## [GIVEN PROBLEM A]
In the forum discussion about Big Ten expansion, which school was on the way out of the AAU when it was added to the B1G?
++++ EXTRACTED TEXT ++++
You are going to tell me that Mizzou got passed over by the B1G because of academics? Mizzou is an AAU school, and Nebraska was on the way out of the AAU at the time they were added. That was not a total surprise to anyone. If Mizzou was left out for academics, Nebby wouldn't be in the B1G today.
 
You are going to tell me that Mizzou got passed over by the B1G because of academics? Mizzou is an AAU school, and Nebraska was on the way out of the AAU at the time they were added. That was not a total surprise to anyone. If Mizzou was left out for academics, Nebby wouldn't be in the B1G today.

I think he's saying that Mizzou, WVU, and L'ville would have been better "gets" due to geography, but the only one that the Big Ten was even remotely interested in was Mizzou, due to their higher academic standing.
 
I'm still hoping the Big 12 & SEC merge someday to cut off the big ten. It would be 24 contiguous teams (except WV) and would re-introduce the TX/TAM & KU/MU rivalries. Doubt it will ever happen, though.
 
I don't see that as even a remote possibility.

To get to 20, the B1G could go:

Kansas
Missouri
Oklahoma
Texas

Or:

Virginia
North Carolina
Georgia Tech
Clemson / Virginia Tech

Or some combination of the two (i.e. Mizzou, OU, Texas, UVA).

And they still remain contiguous while adding states and adding value to their TV contracts. ISU adds no value there whatsoever. Sad reality is that money drives the train.

You're forgetting that in order to get to 20, the Big 10 would have to add 6 teams.
 
You're forgetting that in order to get to 20, the Big 10 would have to add 6 teams.


If their goal is to get to 20 so that the schedules are more manageable plus a conference championship game, is that really much different than what the Big 12 is right now if the Big 12 were to just add a conference championship game? I don't really see what the advantage would be with 20 teams, other than more money. I also don't how 20 teams would get them more money unless it destroyed another conference in the process, which seems unlikely. Lastly, wouldn't a 20 team conference eventually break up into two, 10-team conferences anyway taking everyone back to square one?
++++
## [GIVEN PROBLEM B]
Count the lines in the rows below that contain the word "accomplish". Give only the number.
++++ RECORDED DATA ++++
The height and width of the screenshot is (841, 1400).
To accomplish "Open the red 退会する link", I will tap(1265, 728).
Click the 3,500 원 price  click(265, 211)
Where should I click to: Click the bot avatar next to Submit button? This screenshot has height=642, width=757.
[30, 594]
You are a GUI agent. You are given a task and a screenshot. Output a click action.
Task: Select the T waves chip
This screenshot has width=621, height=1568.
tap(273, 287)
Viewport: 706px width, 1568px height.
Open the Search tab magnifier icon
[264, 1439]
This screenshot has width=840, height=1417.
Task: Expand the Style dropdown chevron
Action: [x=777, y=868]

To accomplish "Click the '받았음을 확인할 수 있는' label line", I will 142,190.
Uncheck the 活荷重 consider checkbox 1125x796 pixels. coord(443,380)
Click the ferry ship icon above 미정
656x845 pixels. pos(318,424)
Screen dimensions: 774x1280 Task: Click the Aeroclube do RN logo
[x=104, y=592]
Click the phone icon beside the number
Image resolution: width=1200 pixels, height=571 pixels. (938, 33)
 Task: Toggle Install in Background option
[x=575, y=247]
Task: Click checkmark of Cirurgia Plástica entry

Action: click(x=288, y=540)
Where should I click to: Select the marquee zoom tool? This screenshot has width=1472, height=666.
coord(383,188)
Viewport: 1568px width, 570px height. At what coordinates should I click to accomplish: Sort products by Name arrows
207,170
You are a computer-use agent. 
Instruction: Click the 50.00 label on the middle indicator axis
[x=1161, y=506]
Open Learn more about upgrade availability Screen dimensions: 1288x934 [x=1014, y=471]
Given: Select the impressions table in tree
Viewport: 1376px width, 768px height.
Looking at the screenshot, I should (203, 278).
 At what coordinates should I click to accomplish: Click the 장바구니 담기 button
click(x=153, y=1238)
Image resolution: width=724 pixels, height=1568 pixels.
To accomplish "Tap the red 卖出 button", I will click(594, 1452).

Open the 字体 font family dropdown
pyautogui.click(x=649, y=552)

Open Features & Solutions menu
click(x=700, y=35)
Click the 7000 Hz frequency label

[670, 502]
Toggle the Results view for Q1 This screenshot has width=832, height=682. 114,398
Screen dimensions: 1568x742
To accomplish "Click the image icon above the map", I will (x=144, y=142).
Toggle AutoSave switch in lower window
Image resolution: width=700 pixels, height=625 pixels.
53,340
++++
## [TASK RESULT A]
Nebraska

## [TASK RESULT B]
6